### ВЫБРАННЫЙ ОТРЫВОК
+++

Затем первосвященники и паписты сказали наместнику: "Напиши не "доктор евангельской истины", но так, как он сказал: "Я есть доктор евангельской истины"".
Но наместник отвечал: "Что написано мною, то написано".
И с ним двое других докторов были сожжены – Гуттен и Карлштадт, один по правую руку от него, другой же – по левую. Изображение же Лютера не было сожжено, доколе не свернули его и не поместили в сосуд с дегтем, где оно и обратилось в пепел. Взирал граф на все совершаемое, немало дивился и сказал: "Воистину он христианин". И весь пребывавший там народ, видя все творившееся, расходился, бия себя в грудь.
На следующий день первосвященники и фарисеи вместе с папистами отправились к наместнику и сказали они: "Мы вспоминаем: сей саддукей сказал, что хотел бы впоследствии написать великое. Повели посему, чтобы по всей земле запретили его книги продавать, а иначе же последняя ересь будет хуже первой".

+++

Продолжите отрывок о сожжении изображения Лютера сразу после его последней фразы. Данные здесь ни при чём.

+++

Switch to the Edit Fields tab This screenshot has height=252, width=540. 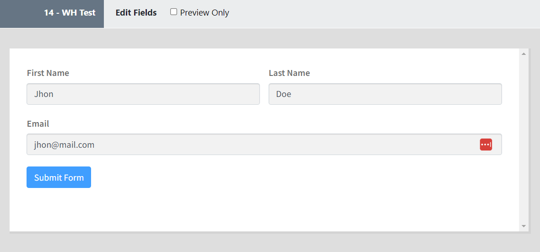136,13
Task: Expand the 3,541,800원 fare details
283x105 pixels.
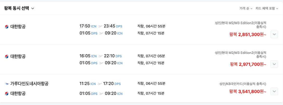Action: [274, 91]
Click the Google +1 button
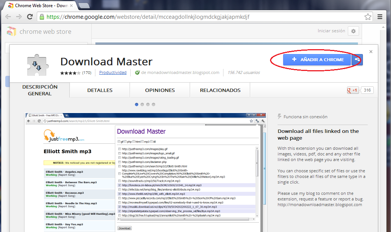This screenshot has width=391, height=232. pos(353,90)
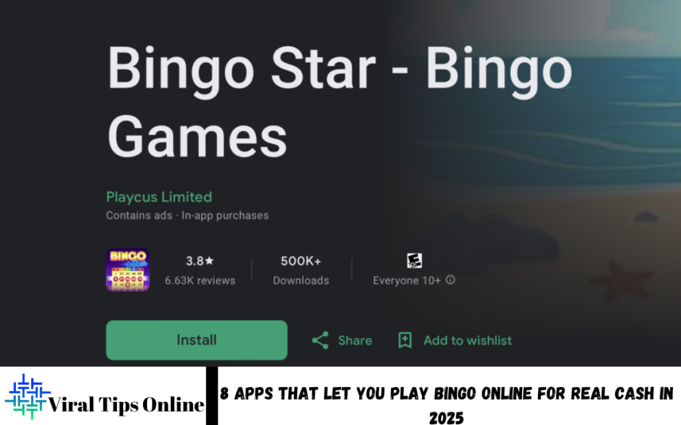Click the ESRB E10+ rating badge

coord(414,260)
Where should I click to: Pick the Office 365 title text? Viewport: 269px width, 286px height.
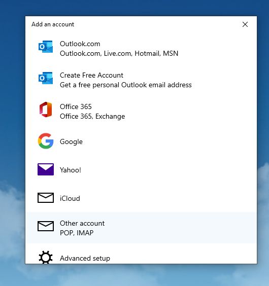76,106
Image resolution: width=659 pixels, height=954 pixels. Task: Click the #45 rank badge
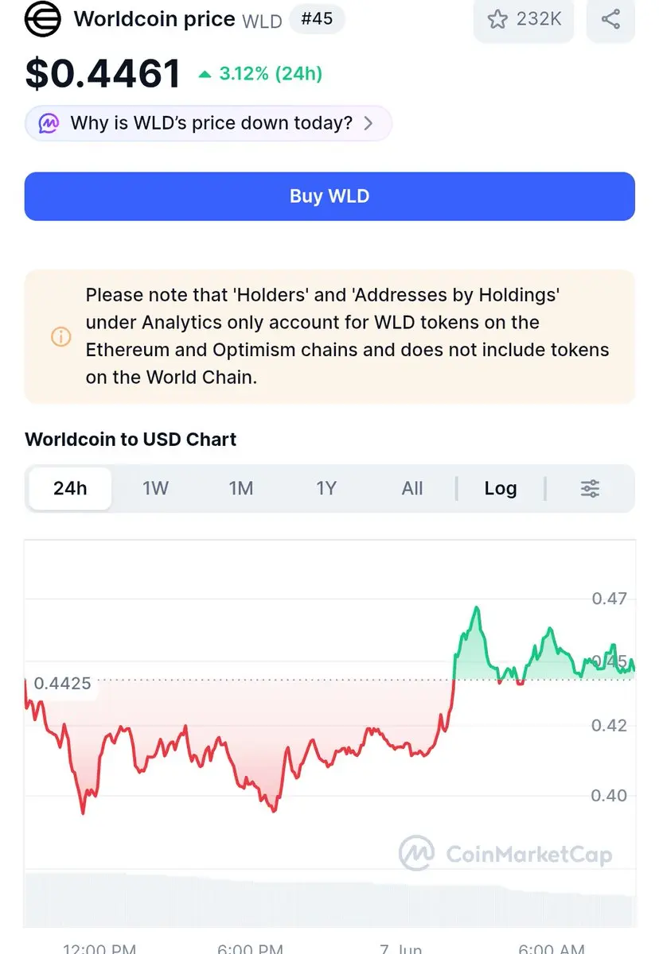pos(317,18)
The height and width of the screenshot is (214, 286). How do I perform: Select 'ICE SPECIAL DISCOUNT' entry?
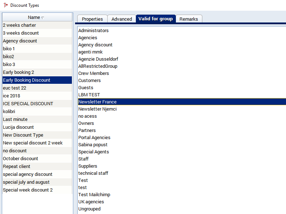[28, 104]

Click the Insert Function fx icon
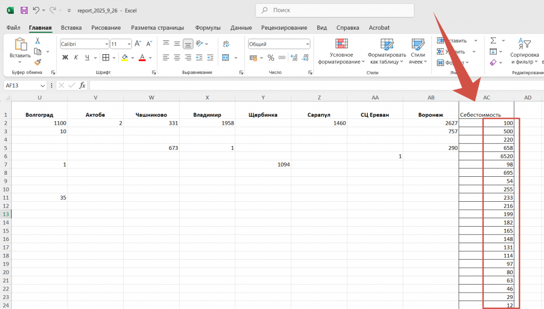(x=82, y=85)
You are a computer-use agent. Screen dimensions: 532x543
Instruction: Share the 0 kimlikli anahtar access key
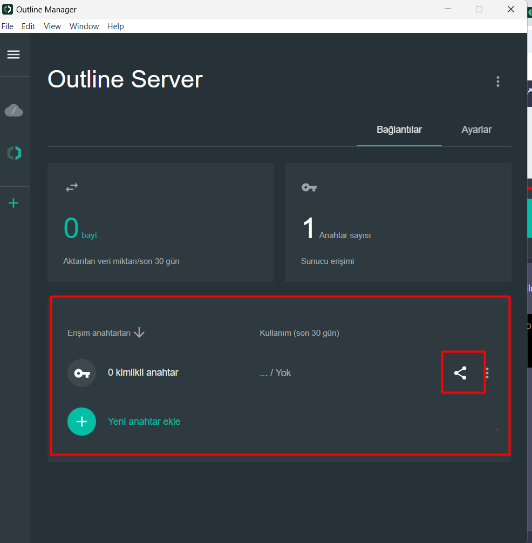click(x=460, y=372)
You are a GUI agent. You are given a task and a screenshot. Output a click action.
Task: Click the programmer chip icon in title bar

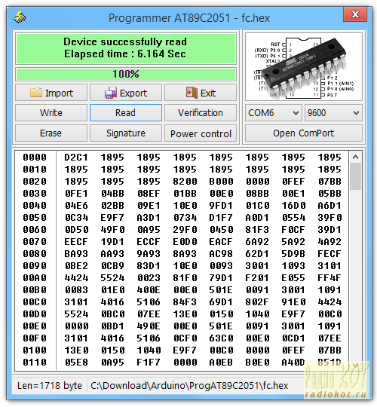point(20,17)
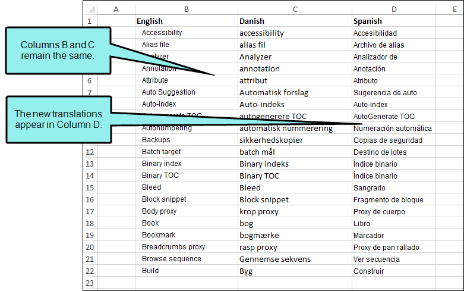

+++

### МЕСТО ДЛЯ ОТВЕТА
Но наместник сказал: "У вас есть своя стража. Идите, издавайте буллы по своему разумению, подобно изданному вами лжеотлучению". И ушли они, и издавали ужасные повеления от имени папы римского и императора, но до сего дня никто не повиновался им".
Подобное изображение Карла в роли Пилата, с неохотой подчиняющегося требованиям духовенства, безусловно, не соответствует истине. В его личных владениях уже начавшаяся контрреформация шла полным ходом и всерьез. Алеандр вернулся в Нидерланды, но сожжение книг продолжалось. Как-то один из стоящих у костра сказал надзирающему за сожжением монаху: "Ты бы стал лучше видеть, если бы пепел от книг Лютера попал тебе в глаза". Нужна была незаурядная смелость, чтобы сказать так много. В Левене Эразм начал понимать, что фактически ему предстоит выбрать между колом и изгнанием. Горестно признавшись, что мученичество – не его удел, Эразм перебрался в Базель.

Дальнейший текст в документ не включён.